Collection entries
********

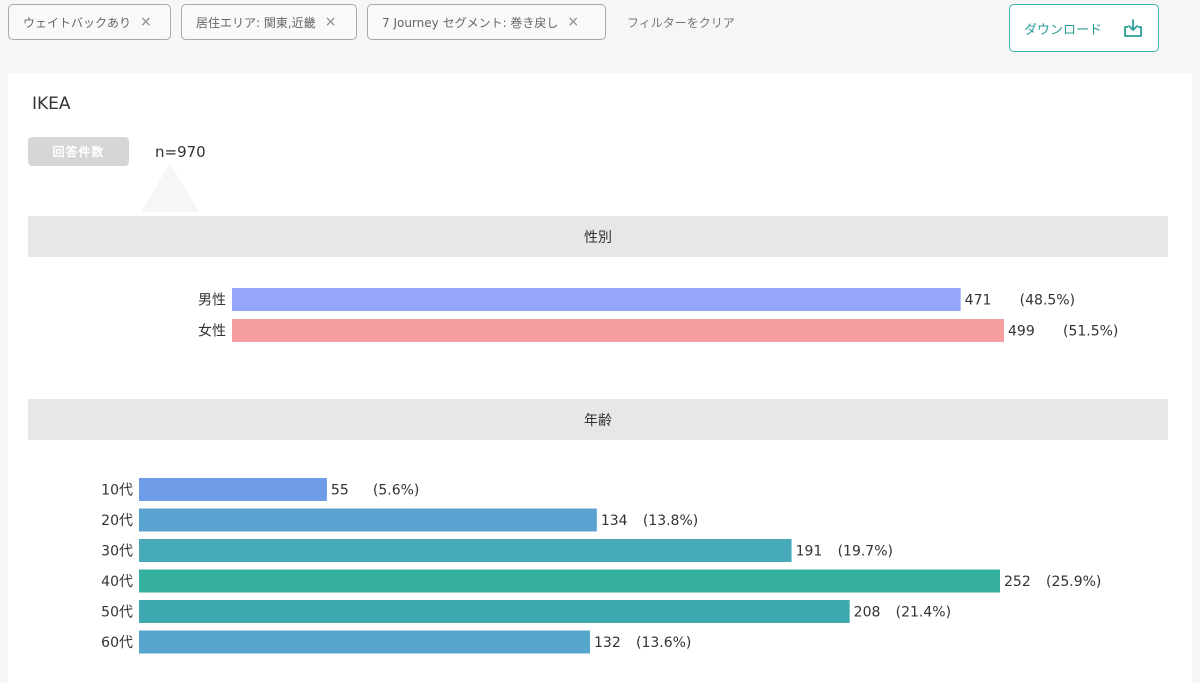 This screenshot has height=683, width=1200. What do you see at coordinates (670, 521) in the screenshot?
I see `bar-percent-label: (13.8%)` at bounding box center [670, 521].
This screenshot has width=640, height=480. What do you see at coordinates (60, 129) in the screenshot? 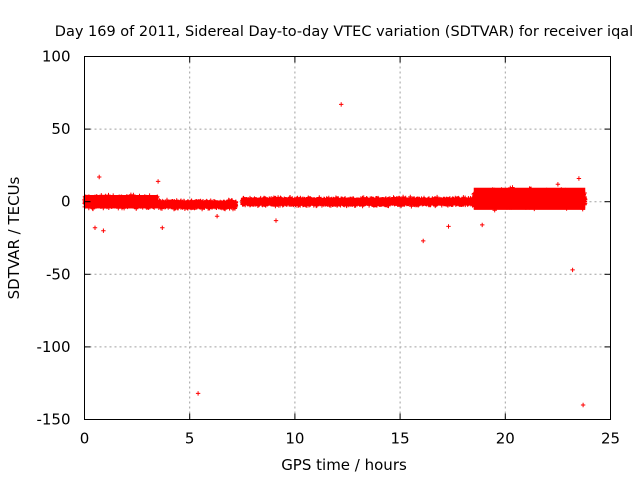
I see `y-tick-label: 50` at bounding box center [60, 129].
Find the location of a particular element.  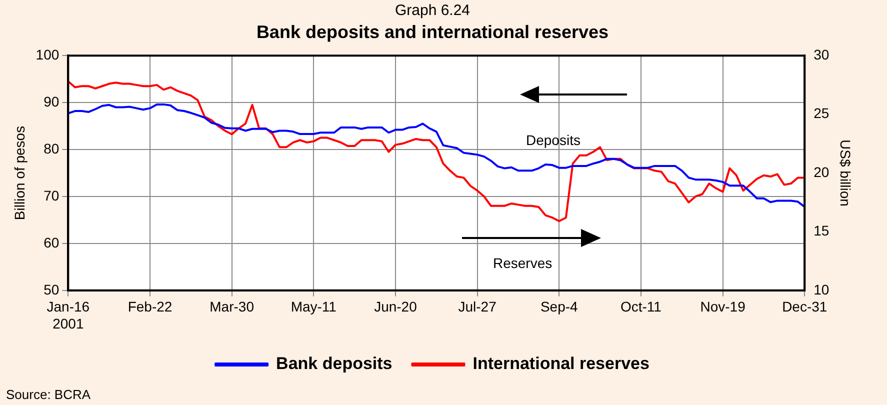

y-tick-label: 100 is located at coordinates (48, 54).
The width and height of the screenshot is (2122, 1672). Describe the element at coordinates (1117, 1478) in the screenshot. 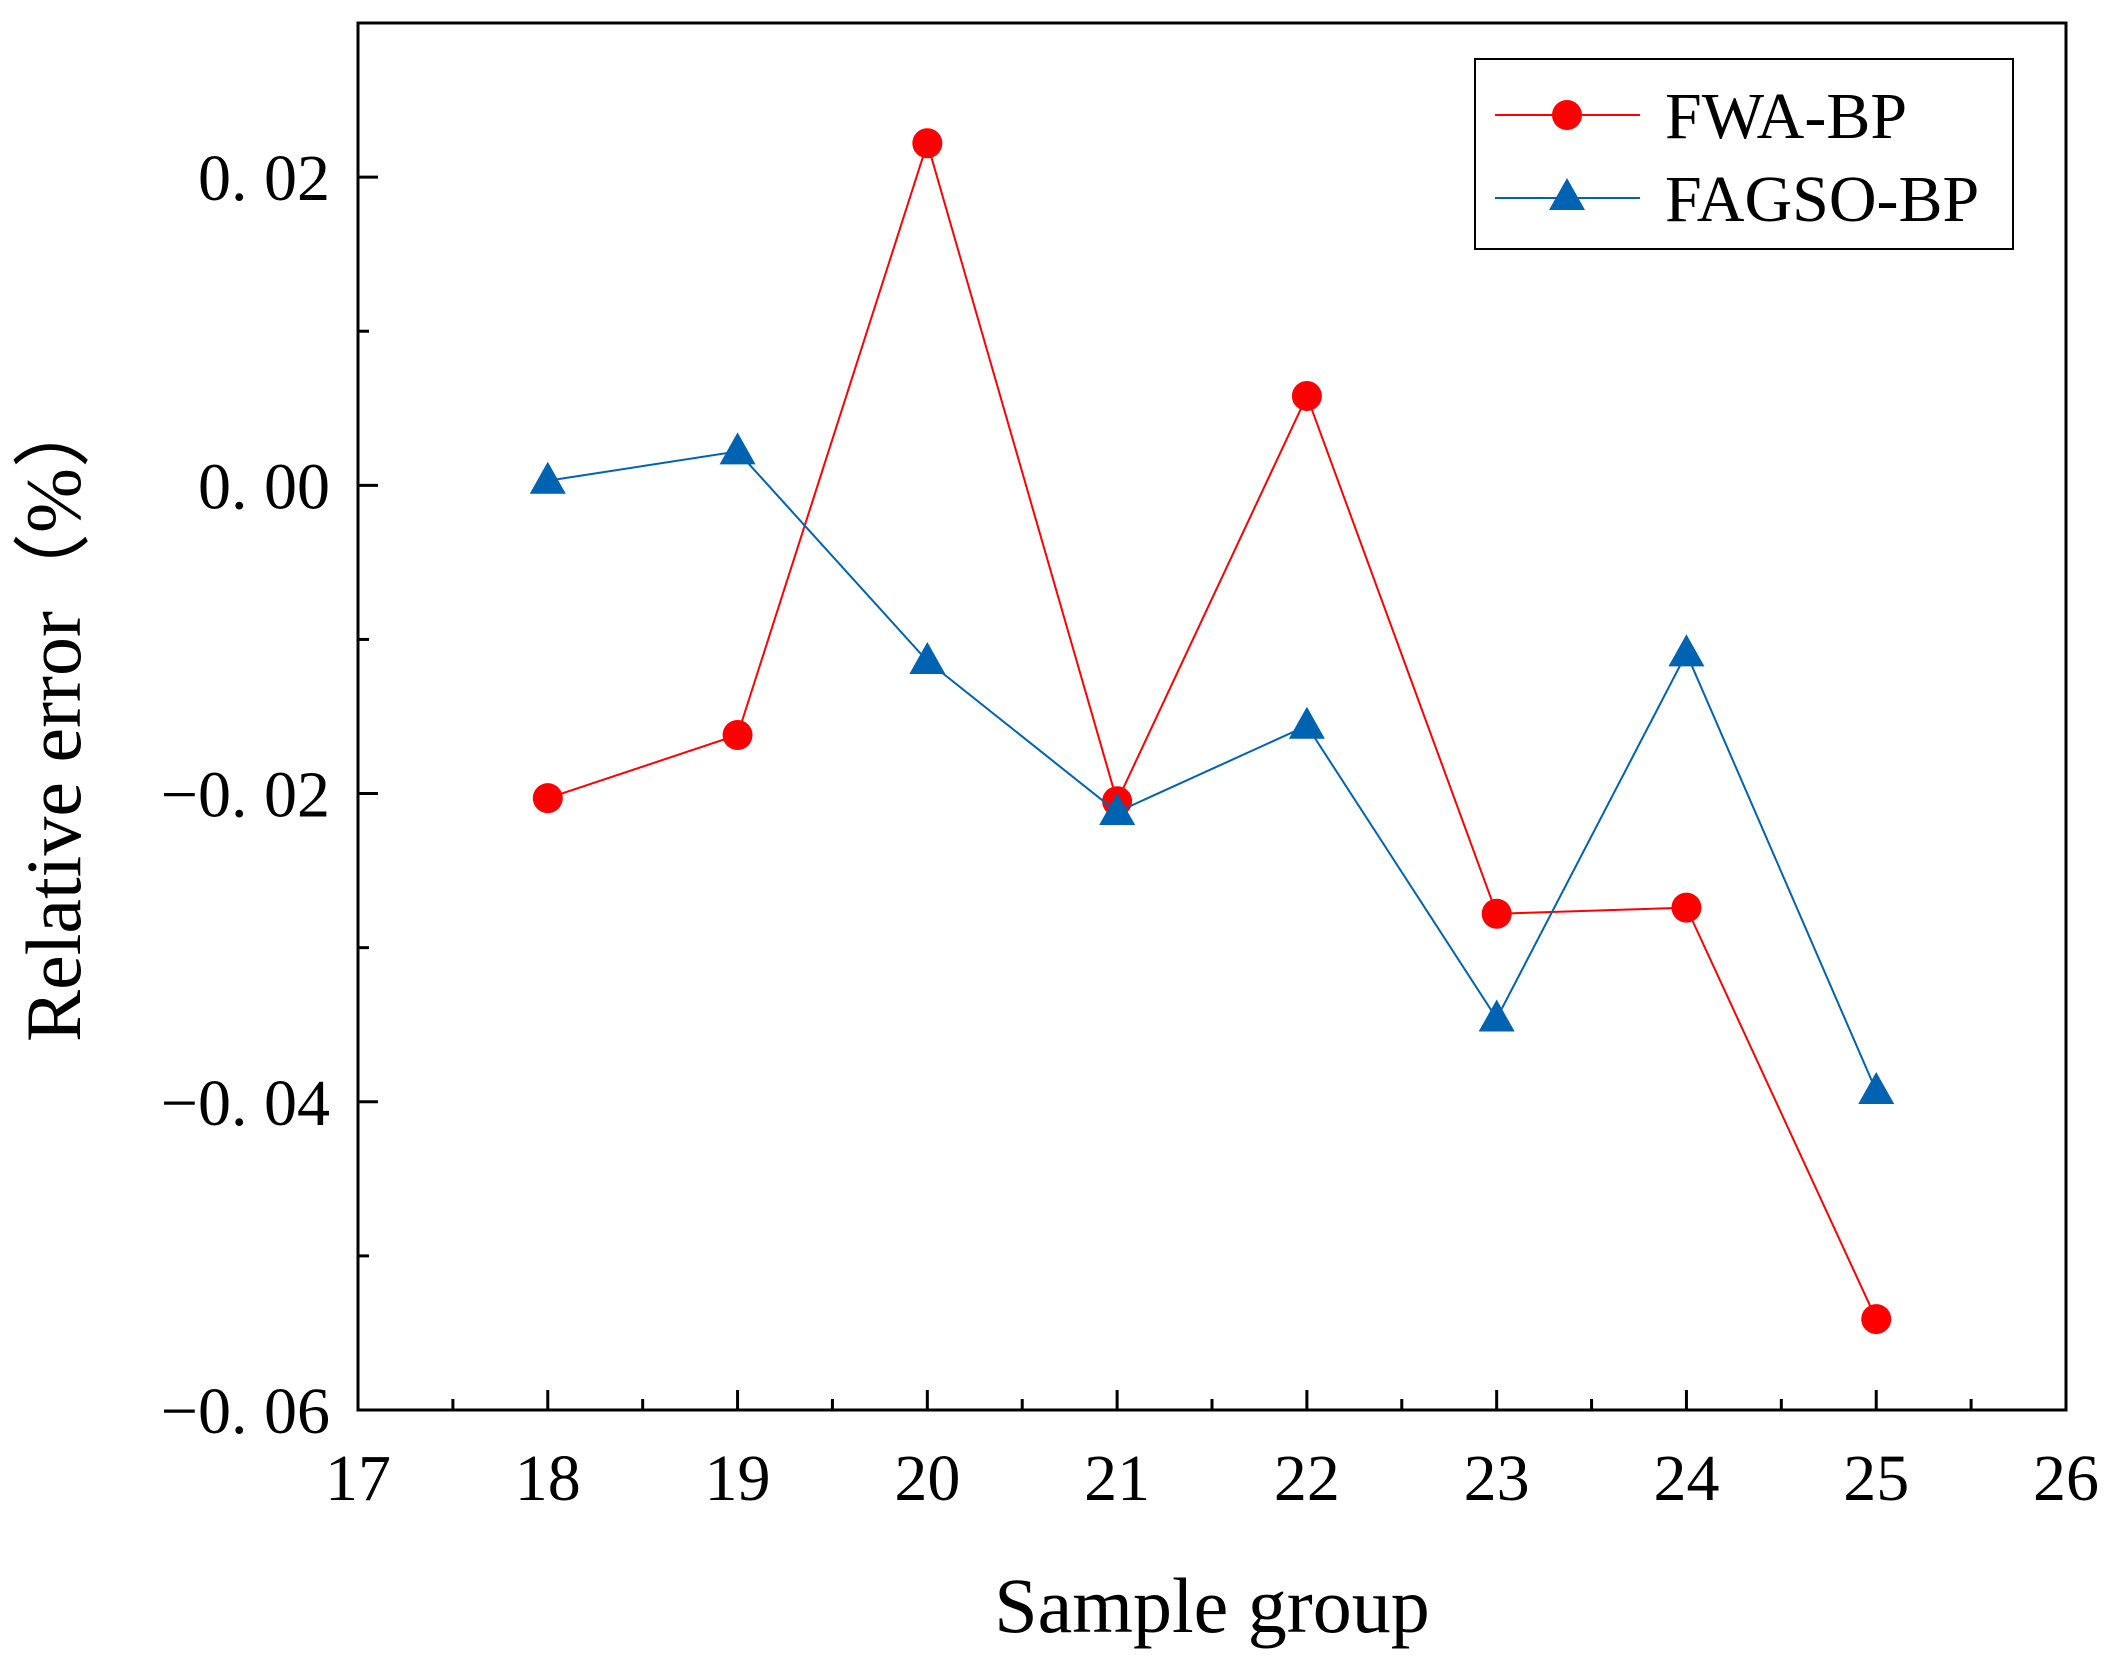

********

→ Goal of the exercise
Quote every one of the entries above word for word, omitting the pictures.

→ Worked solution
 This screenshot has height=683, width=1200. What do you see at coordinates (670, 521) in the screenshot?
I see `bar-percent-label: (13.8%)` at bounding box center [670, 521].
This screenshot has width=640, height=480. What do you see at coordinates (60, 129) in the screenshot? 
I see `y-tick-label: 50` at bounding box center [60, 129].
Find the location of a particular element.  

y-tick-label: 100 is located at coordinates (48, 54).
The width and height of the screenshot is (2122, 1672). Describe the element at coordinates (1117, 1478) in the screenshot. 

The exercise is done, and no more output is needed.